Mroczny Rycerz powstaje,
reż. Christopher
Nolan,
USA 2012
Budynek kinowy to mój dom i świadomość, że ktoś może w okrutny sposób zbezcześcić miejsce nieszkodliwe i dające ludziom nadzieję, jest dla mnie druzgocąca" – tak mówił Christopher Nolan po masakrze w Aurorze w stanie Kolorado w piątek 20 lipca, gdzie podczas pokazu jego najnowszego filmu psychopata zastrzelił 12 osób.

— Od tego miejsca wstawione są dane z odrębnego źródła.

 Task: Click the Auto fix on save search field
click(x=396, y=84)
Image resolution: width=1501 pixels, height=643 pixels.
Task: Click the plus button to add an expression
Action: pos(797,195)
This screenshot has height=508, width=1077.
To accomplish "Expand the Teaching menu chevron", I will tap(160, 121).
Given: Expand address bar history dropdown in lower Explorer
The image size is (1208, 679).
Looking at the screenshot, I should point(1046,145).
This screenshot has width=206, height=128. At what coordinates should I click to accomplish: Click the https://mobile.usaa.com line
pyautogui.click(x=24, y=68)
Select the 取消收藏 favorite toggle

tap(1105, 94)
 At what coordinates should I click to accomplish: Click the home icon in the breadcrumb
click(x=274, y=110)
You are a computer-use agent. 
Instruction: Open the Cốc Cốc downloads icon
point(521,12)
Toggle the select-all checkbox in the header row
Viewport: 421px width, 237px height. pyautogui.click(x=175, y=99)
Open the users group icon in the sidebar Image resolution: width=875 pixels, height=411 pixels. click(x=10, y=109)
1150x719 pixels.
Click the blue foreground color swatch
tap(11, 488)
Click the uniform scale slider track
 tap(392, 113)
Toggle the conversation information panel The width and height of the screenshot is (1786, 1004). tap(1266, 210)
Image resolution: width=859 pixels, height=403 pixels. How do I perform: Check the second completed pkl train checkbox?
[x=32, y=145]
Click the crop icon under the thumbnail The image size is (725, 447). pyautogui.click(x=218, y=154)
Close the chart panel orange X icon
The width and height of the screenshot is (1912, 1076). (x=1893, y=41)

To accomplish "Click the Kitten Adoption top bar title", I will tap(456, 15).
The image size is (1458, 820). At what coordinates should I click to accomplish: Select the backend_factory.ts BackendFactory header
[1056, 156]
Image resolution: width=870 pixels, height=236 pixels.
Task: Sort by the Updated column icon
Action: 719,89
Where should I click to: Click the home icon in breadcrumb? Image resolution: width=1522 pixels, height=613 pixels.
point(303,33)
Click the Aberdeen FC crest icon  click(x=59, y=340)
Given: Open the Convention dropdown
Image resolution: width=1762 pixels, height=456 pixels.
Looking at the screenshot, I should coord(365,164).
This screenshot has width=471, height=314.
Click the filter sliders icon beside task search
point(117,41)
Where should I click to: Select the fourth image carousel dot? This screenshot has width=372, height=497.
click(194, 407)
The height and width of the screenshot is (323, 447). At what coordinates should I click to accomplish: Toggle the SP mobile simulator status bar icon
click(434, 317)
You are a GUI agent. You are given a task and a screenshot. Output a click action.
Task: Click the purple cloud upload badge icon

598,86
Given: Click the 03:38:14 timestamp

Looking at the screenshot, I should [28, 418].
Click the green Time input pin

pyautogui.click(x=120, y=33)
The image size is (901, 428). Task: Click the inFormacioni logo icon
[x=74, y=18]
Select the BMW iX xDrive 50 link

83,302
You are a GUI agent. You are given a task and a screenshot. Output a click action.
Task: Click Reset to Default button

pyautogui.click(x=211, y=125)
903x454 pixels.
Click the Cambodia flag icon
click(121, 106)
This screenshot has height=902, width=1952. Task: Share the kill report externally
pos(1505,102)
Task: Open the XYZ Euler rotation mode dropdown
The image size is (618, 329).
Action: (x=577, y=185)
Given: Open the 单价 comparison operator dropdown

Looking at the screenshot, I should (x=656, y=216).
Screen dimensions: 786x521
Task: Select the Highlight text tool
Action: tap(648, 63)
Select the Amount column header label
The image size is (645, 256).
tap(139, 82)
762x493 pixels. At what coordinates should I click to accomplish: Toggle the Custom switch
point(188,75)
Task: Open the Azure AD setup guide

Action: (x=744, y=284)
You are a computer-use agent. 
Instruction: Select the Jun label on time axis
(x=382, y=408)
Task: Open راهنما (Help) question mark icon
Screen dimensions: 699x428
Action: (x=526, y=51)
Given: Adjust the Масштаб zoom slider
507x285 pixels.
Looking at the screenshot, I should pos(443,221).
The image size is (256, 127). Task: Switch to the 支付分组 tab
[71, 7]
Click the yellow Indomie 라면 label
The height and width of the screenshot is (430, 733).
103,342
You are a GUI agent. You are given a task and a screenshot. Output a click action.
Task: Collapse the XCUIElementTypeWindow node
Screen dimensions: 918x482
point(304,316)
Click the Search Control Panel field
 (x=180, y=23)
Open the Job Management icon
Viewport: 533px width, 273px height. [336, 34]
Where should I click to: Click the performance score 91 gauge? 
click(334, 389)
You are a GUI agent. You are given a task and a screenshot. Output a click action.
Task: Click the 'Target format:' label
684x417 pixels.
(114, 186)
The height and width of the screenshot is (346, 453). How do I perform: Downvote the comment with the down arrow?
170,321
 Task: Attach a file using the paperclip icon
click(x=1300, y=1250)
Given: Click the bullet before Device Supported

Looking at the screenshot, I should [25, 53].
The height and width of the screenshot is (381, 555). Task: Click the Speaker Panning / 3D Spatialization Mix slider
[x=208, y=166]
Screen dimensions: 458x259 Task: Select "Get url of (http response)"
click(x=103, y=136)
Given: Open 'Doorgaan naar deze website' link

I choć „Mroczny Rycerz powstaje" nie jest do śmiechu, to ostatnia część trylogii brytyjsko-amerykańskiego reżysera o Batmanie stanowi rozrywkę na najwyższym poziomie.
Bardzo noir i bardzo brutalny, chwilami okrutny obraz Nolana kreuje rzeczywistość tak kompletną na poziomie scenograficznym i emocjonalnym, że zapominamy, iż to adaptacja komiksu, i zaczynamy wierzyć, że oglądamy prawdziwy świat. Wrażenie maksymalnego autentyzmu wzmacnia fakt, że najczęściej rozpoznajemy na ekranie Nowy Jork (choć zdjęcia kręcone były na różnych kontynentach, a te w podziemnych kanałach powstały w transylwańskim Klużu) „grający" Gotham City stawiające opór terrorystom z bombą atomową. Reżyser wspominał w swym oświadczeniu o nadziei i nie był gołosłowny. Nolan nie epatuje mrokiem dla samego efektu, ale maluje uniwersum na wzór naszego, gdzie dobro nie może istnieć bez zła i vice versa. Dobre postaci mają tu swoich złych adwersarzy, kobiety są równie silne jak mężczyźni, a Batman spotyka kogoś, z kim nawet on nie może sobie poradzić – Bane'a. Nawet jednak ten budzący grozę potężny mężczyzna w masce skrywa tajemnicę, której odkrycie sprawia, że rzeczywistość w „Mroczny Rycerz powstaje" nie jest czarno-biała. Za mocno ograniczone uważam za to postrzeganie jej przez rodziców ofiar zdarzeń w Aurorze. Jedną z nich – śmiertelną – jest sześcioletnia Veronica. Nie pojmuję, co o pierwszej w nocy podczas takiego seansu robiło tam małe dziecko. A trzymiesięczne, które zostało ranne? Widać ci, którzy wyobraźni nie mają za grosz, muszą szukać jej w kinie. I to za 250 mln dol. Tu jednak widz zobaczy, że każdy cent został wydany z dobrym skutkiem – wysoka techniczna jakość jest poza dyskusją.